Repeat all of the entries, please, keeping each line exact.

[Entries shown — start]

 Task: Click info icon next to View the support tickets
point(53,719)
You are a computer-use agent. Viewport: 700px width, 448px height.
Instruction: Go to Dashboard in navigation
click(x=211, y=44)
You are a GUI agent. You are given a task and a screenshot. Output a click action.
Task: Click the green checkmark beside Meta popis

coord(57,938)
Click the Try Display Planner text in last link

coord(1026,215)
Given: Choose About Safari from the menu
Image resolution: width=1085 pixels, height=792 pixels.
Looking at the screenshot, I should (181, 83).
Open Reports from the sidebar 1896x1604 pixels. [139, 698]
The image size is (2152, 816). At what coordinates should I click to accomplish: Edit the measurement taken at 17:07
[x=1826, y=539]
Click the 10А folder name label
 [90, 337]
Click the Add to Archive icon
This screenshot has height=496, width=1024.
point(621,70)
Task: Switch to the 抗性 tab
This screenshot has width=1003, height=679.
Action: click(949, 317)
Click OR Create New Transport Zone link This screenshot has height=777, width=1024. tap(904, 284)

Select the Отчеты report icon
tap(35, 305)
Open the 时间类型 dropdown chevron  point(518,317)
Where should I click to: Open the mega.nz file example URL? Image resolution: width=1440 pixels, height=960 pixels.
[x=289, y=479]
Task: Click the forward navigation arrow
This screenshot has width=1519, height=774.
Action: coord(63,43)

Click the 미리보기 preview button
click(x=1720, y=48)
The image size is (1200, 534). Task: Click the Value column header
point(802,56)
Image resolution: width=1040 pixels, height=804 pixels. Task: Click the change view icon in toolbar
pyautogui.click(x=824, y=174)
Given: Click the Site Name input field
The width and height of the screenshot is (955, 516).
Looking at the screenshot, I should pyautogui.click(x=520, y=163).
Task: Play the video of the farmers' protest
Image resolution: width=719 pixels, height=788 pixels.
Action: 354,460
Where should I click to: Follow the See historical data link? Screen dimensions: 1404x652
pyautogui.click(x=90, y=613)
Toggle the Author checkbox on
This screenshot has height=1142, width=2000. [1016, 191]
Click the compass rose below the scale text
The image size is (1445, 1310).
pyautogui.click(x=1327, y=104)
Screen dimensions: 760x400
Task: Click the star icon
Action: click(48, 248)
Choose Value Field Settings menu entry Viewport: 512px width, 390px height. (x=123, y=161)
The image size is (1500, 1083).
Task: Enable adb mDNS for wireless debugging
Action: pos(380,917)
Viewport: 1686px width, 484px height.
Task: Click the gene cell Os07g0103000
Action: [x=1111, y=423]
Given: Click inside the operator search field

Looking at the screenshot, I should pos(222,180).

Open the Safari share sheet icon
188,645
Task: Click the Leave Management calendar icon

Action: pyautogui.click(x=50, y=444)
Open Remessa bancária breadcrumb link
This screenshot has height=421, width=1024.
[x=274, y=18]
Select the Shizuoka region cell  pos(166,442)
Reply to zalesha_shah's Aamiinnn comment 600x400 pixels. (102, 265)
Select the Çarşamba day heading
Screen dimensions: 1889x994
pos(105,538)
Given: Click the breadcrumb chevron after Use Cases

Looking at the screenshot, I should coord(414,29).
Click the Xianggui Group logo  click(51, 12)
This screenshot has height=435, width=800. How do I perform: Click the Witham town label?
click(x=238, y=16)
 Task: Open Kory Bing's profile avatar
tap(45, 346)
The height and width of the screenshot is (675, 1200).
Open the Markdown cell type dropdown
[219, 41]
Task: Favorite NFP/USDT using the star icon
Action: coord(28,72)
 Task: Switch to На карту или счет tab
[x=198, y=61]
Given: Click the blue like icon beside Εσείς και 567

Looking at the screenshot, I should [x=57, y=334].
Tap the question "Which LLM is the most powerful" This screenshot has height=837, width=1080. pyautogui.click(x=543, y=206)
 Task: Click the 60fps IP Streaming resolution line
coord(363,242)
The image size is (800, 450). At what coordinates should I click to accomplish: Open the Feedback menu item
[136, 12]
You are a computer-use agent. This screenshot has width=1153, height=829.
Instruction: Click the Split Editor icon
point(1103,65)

[Entries shown — finish]

→ Answer box
 Task: Click info icon next to View the support tickets
point(53,719)
You are a computer-use agent. Viewport: 700px width, 448px height.
Instruction: Go to Dashboard in navigation
click(x=211, y=44)
You are a GUI agent. You are given a task and a screenshot. Output a click action.
Task: Click the green checkmark beside Meta popis

coord(57,938)
Click the Try Display Planner text in last link

coord(1026,215)
Given: Choose About Safari from the menu
Image resolution: width=1085 pixels, height=792 pixels.
Looking at the screenshot, I should (181, 83).
Open Reports from the sidebar 1896x1604 pixels. [139, 698]
The image size is (2152, 816). At what coordinates should I click to accomplish: Edit the measurement taken at 17:07
[x=1826, y=539]
Click the 10А folder name label
 [90, 337]
Click the Add to Archive icon
This screenshot has height=496, width=1024.
point(621,70)
Task: Switch to the 抗性 tab
This screenshot has width=1003, height=679.
Action: click(949, 317)
Click OR Create New Transport Zone link This screenshot has height=777, width=1024. tap(904, 284)

Select the Отчеты report icon
tap(35, 305)
Open the 时间类型 dropdown chevron  point(518,317)
Where should I click to: Open the mega.nz file example URL? Image resolution: width=1440 pixels, height=960 pixels.
[x=289, y=479]
Task: Click the forward navigation arrow
This screenshot has width=1519, height=774.
Action: coord(63,43)

Click the 미리보기 preview button
click(x=1720, y=48)
The image size is (1200, 534). Task: Click the Value column header
point(802,56)
Image resolution: width=1040 pixels, height=804 pixels. Task: Click the change view icon in toolbar
pyautogui.click(x=824, y=174)
Given: Click the Site Name input field
The width and height of the screenshot is (955, 516).
Looking at the screenshot, I should pyautogui.click(x=520, y=163).
Task: Play the video of the farmers' protest
Image resolution: width=719 pixels, height=788 pixels.
Action: 354,460
Where should I click to: Follow the See historical data link? Screen dimensions: 1404x652
pyautogui.click(x=90, y=613)
Toggle the Author checkbox on
This screenshot has height=1142, width=2000. [1016, 191]
Click the compass rose below the scale text
The image size is (1445, 1310).
pyautogui.click(x=1327, y=104)
Screen dimensions: 760x400
Task: Click the star icon
Action: click(48, 248)
Choose Value Field Settings menu entry Viewport: 512px width, 390px height. (x=123, y=161)
The image size is (1500, 1083).
Task: Enable adb mDNS for wireless debugging
Action: pos(380,917)
Viewport: 1686px width, 484px height.
Task: Click the gene cell Os07g0103000
Action: [x=1111, y=423]
Given: Click inside the operator search field

Looking at the screenshot, I should pos(222,180).

Open the Safari share sheet icon
188,645
Task: Click the Leave Management calendar icon

Action: pyautogui.click(x=50, y=444)
Open Remessa bancária breadcrumb link
This screenshot has height=421, width=1024.
[x=274, y=18]
Select the Shizuoka region cell  pos(166,442)
Reply to zalesha_shah's Aamiinnn comment 600x400 pixels. (102, 265)
Select the Çarşamba day heading
Screen dimensions: 1889x994
pos(105,538)
Given: Click the breadcrumb chevron after Use Cases

Looking at the screenshot, I should coord(414,29).
Click the Xianggui Group logo  click(51, 12)
This screenshot has height=435, width=800. How do I perform: Click the Witham town label?
click(x=238, y=16)
 Task: Open Kory Bing's profile avatar
tap(45, 346)
The height and width of the screenshot is (675, 1200).
Open the Markdown cell type dropdown
[219, 41]
Task: Favorite NFP/USDT using the star icon
Action: coord(28,72)
 Task: Switch to На карту или счет tab
[x=198, y=61]
Given: Click the blue like icon beside Εσείς και 567

Looking at the screenshot, I should [x=57, y=334].
Tap the question "Which LLM is the most powerful" This screenshot has height=837, width=1080. pyautogui.click(x=543, y=206)
 Task: Click the 60fps IP Streaming resolution line
coord(363,242)
The image size is (800, 450). At what coordinates should I click to accomplish: Open the Feedback menu item
[136, 12]
You are a computer-use agent. This screenshot has width=1153, height=829.
Instruction: Click the Split Editor icon
point(1103,65)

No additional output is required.